Vamos ao KING SHEPHERD como forma de resposta a um email que me enviaram no passado sábado, dia 23 de abril e que dizia assim: “Boa tarde. Encontrei teu contato e estou em Curitiba brasil. Bom trocar informações. Você cria ou sabe que tem o king shepherd? Abraços. Atenciosamente (…)”. Originário dos Estados Unidos, o King Shepherd, para todos os efeitos um “designer breed”, foi desenvolvido a partir de 1990 pelos criadores norte-americanos Shelley Watts-Cross e David Turkheimer, através da hibridação do Cão de Pastor Alemão com outras raças, como foi o caso do Pastor de Shiloh e do Malamute do Alasca. Alguns autores, ao debruçarem-se sobre as origens desta raça híbrida, reconhecem a presença do Cão de Montanha dos Pirineus e do Akita na sua formação. Pastores Alemães de pêlo comprido originários da Europa também estão por detrás do King Shepherd, cujos criadores pretendiam que ostentasse uma pelagem comprida. A recorrência inicial ao Pastor de Shiloh (um híbrido de CPA com Malamute do Alasca) dizem, serviu para elevar as melhores qualidades do Pastor Alemão?!
O
propósito dos criadores desta raça híbrida era o de criar um cão semelhante ao
Pastor Alemão na sua natureza e aparência, contudo maior e com menos problemas
de saúde de origem genética, apesar de ser menos longeva do que o cão alemão na
sua origem. A meu ver, debaixo do pressuposto selectivo atrás adiantado, os
cães ganharam tamanho e perderam aptidão, tornando-se cães para adorar e não
para guardar, facto comprovado por muitos autores ao tratarem-nos como “fofos”
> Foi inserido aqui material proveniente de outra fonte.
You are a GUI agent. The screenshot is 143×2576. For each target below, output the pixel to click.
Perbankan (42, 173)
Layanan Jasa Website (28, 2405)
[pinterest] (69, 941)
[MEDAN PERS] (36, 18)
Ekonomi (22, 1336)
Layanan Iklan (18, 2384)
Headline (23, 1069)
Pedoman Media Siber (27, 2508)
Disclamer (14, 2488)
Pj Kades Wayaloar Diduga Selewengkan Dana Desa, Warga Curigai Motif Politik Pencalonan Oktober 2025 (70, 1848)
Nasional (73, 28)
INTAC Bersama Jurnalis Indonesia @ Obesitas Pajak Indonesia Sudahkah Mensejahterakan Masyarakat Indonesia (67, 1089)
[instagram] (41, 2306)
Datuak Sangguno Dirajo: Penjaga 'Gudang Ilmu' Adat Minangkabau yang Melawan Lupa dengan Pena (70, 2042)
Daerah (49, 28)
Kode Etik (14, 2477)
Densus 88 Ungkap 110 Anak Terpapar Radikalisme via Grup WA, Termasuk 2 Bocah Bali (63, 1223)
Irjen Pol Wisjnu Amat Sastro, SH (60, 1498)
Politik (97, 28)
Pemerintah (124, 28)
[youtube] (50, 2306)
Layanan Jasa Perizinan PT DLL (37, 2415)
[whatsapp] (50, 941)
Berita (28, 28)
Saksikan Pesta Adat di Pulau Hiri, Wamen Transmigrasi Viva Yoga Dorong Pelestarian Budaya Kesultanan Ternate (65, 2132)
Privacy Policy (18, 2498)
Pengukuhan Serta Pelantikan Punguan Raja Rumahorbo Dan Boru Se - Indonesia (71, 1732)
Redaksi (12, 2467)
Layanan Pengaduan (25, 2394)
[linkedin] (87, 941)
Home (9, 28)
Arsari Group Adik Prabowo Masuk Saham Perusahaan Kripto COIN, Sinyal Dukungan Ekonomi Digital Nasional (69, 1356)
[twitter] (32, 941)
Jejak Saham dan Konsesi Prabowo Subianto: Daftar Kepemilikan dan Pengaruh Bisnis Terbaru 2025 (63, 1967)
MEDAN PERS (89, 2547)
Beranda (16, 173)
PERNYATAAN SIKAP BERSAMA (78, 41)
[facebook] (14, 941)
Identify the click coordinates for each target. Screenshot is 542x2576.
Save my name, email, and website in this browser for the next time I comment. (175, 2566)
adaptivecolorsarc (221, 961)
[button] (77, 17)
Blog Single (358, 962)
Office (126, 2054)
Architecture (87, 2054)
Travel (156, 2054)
e “excelentes cães de companhia”, comportamento a que a grande infusão de
sangue spitz não é alheia. A raça continua em formação e não é ainda
reconhecida pelo AKC (American Kennel Club), mas já é reconhecida pela American
Rare Breed Association (ARBA), World Wide Kennel Club (WWKC) e Eastern Rare
Breed Dog Club (ERBDC), entre outras organizações menos conhecidas.
No geral, o King Shepherd é um excelente cão de família, particularmente para quem tem espaço, porque estamos a falar de um cão gigante, cujas fêmeas pesam entre 35 e 50 kg e medem de 63,5 a 68,5 cm; os machos pesam entre 41 e 68 kg e medem de 68,5 a 78,7 cm. Cão de grande adaptabilidade, vive bem dentro de um apartamento, não querer donos com muita experiência em cães, tolera amplitudes térmicas, mas não aprecia ficar sozinho. De fraco sentimento territorial, é amigo da família, recomendado para crianças e tolera com facilidade as pessoas estranhas. Tido como muito inteligente, é fácil de treinar, ladra pouco e raramente uiva, adora brincar e requer algum exercício diário.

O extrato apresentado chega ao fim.